途端にぎゅうっと強い力で抱きしめられる。留三郎はいつもやさしかった。無償のやさしさを僕に注いでくれていた。そしてどこか僕に遠慮していた。これは彼なり悩んで悩んだ結果なのだ。きっと。留三郎がこんなにも図々しくすきでいてほしいと思うのはきっと世界で僕だけだ。確信できる。
この男は世界で一番残酷でやさしい。そして、一番愛しい。
この指輪を買うとき、どんな顔で買ったのだろう。想像してみたけれど、あまりうれしそうに買う姿など思いつかなかった。うれしそうにされたら困るけれど。

「僕のことすき?」
「すき」


何のためらいもなく言われた言葉がすんなり胸に響く。
この言葉は本当だと信じたい。
僕も留三郎がすきなのだ。たとえ結婚できなくとも。いつかは離れなくてはいけなくても。まだまだ生ぬるいしあわせに浸かっていたい。

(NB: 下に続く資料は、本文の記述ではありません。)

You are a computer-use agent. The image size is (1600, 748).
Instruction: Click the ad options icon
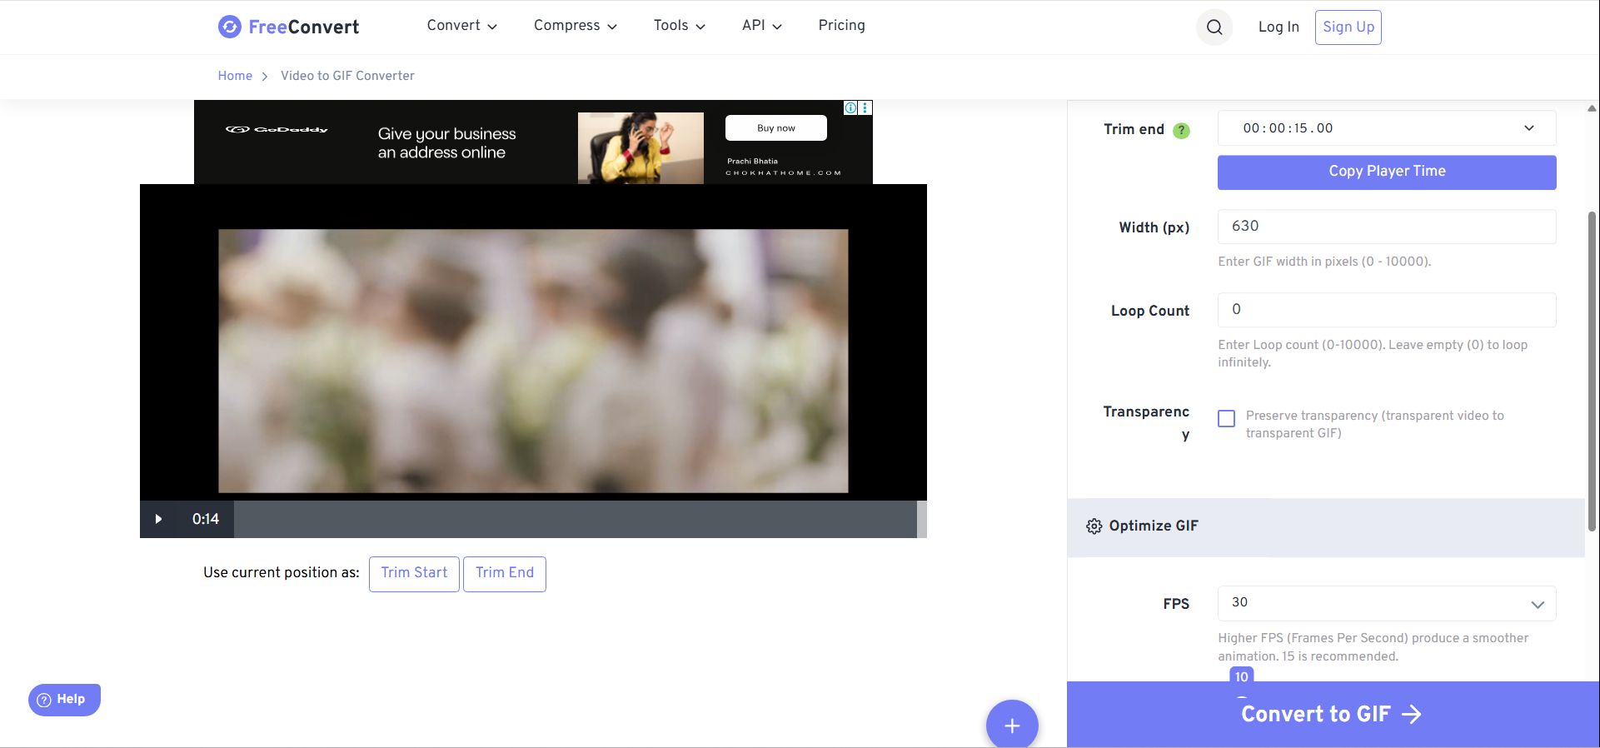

離さないという意味を込めて、精一杯留三郎を抱きしめた。そうしたら留三郎が切なげに首筋にキスを落としてきたので僕は一層、この男をすきでいたいと思って、離したくないとも思った。ついでにこいつをしあわせにしたいと思った。
だから僕は留三郎の腕に抱かれながら決意したのだ。明日、留三郎に合うサイズのシルバーの指輪を買ってやろう。結婚指輪ってやつ。店員さんに変な顔で見られても買ってやろう。